### Work order
First find the line with "Task: Collapse the left conversations sidebar", then reproduce it and all following lines of the data to the end, exactly and with no pictures, adding nothing.

[Collected data entries]
▬▬▬▬▬▬

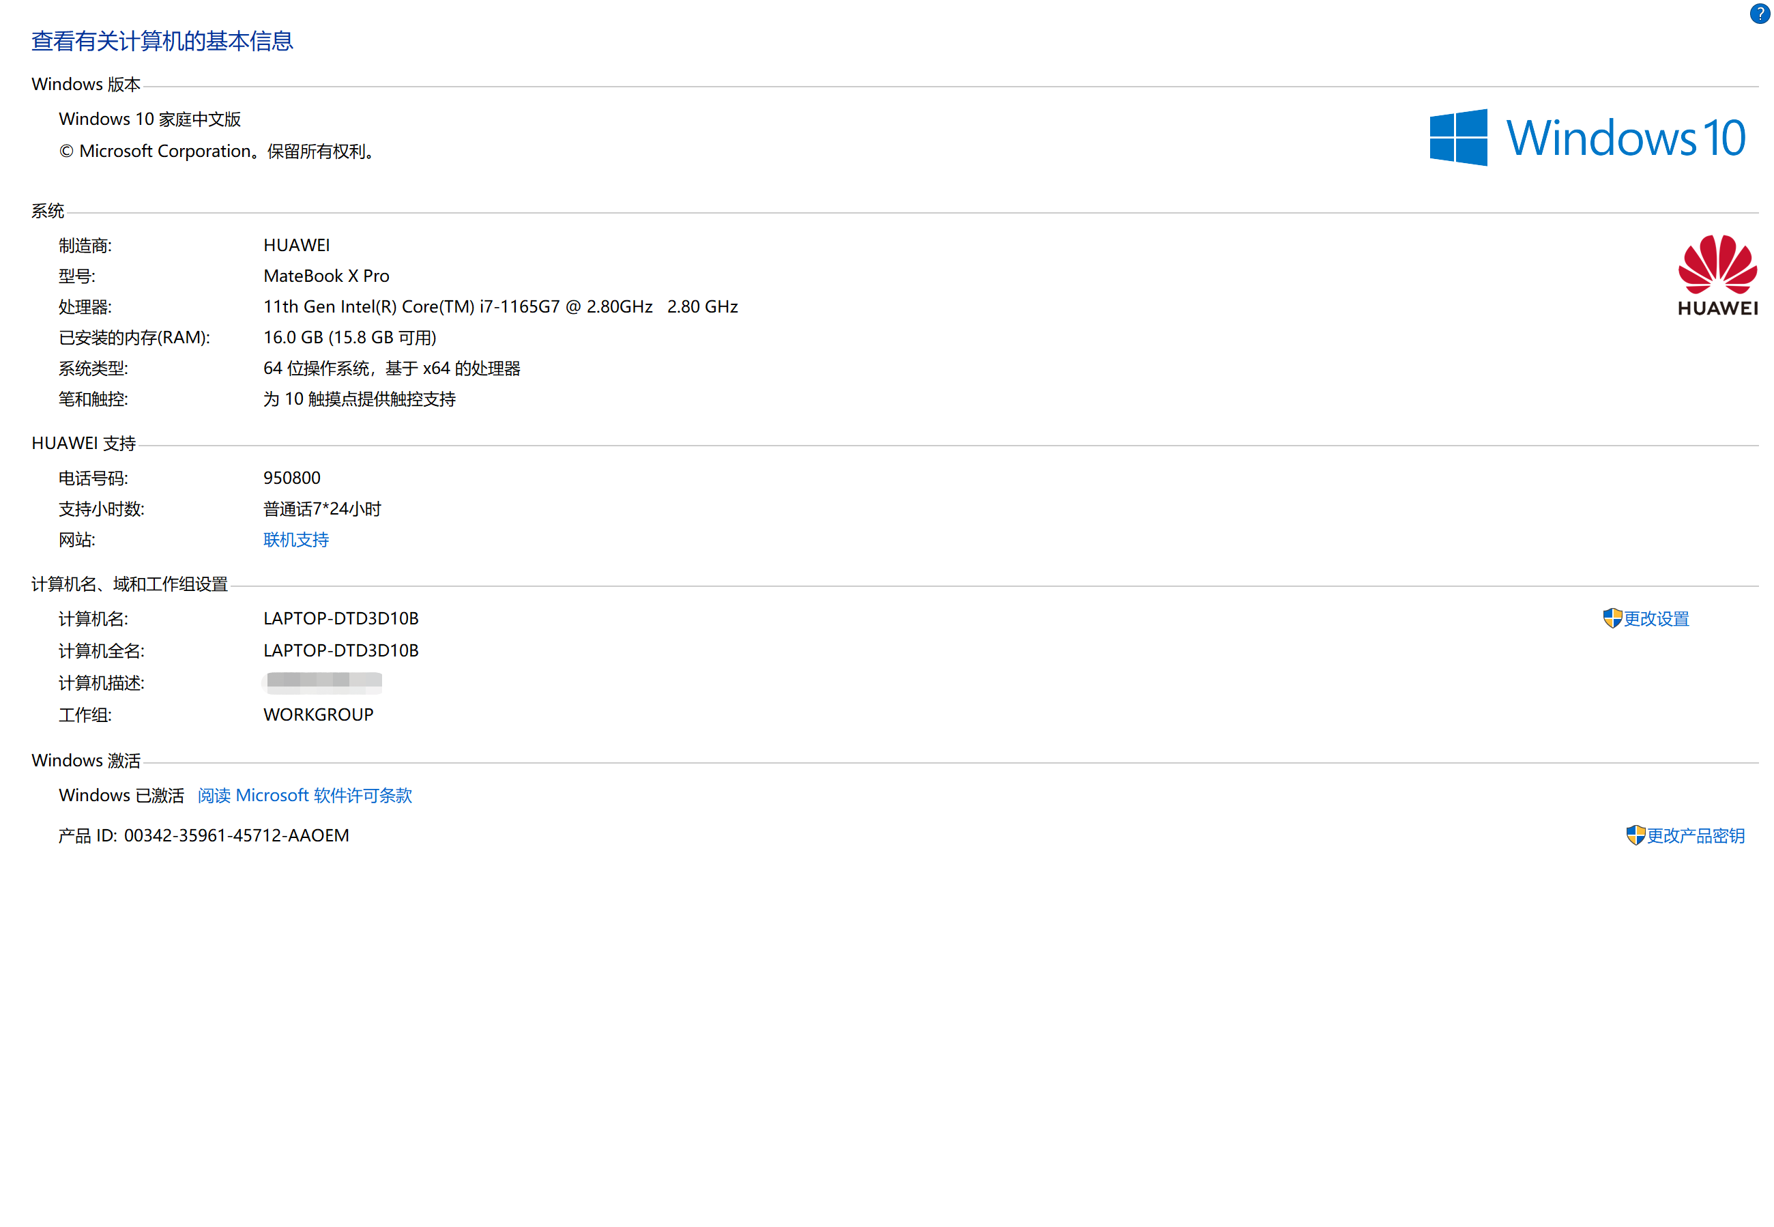Screen dimensions: 1774x1227
Task: Click the MateBook X Pro model text
Action: point(326,276)
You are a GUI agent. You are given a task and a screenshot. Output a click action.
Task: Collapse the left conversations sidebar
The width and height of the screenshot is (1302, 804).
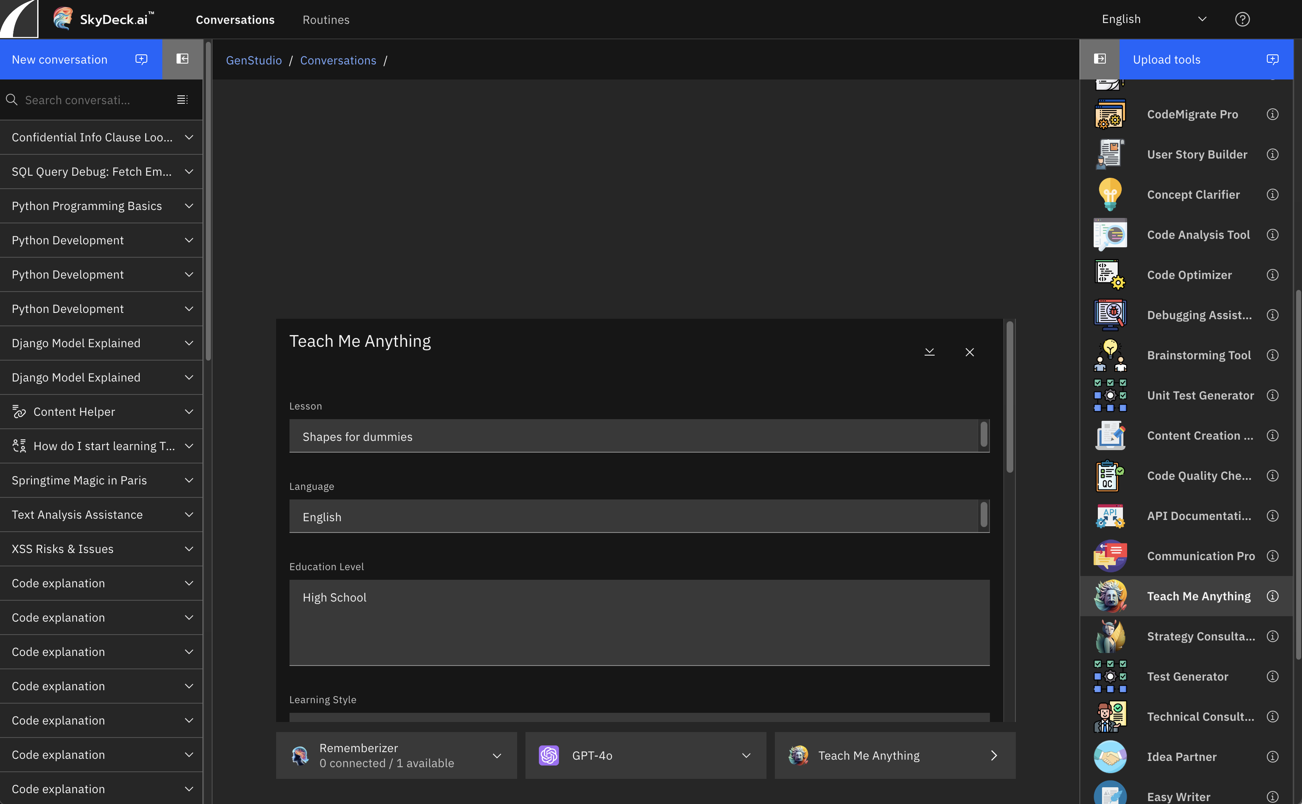click(182, 59)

▬▬▬▬▬▬

### Output of the task
Task: Collapse the left conversations sidebar
The width and height of the screenshot is (1302, 804).
click(182, 59)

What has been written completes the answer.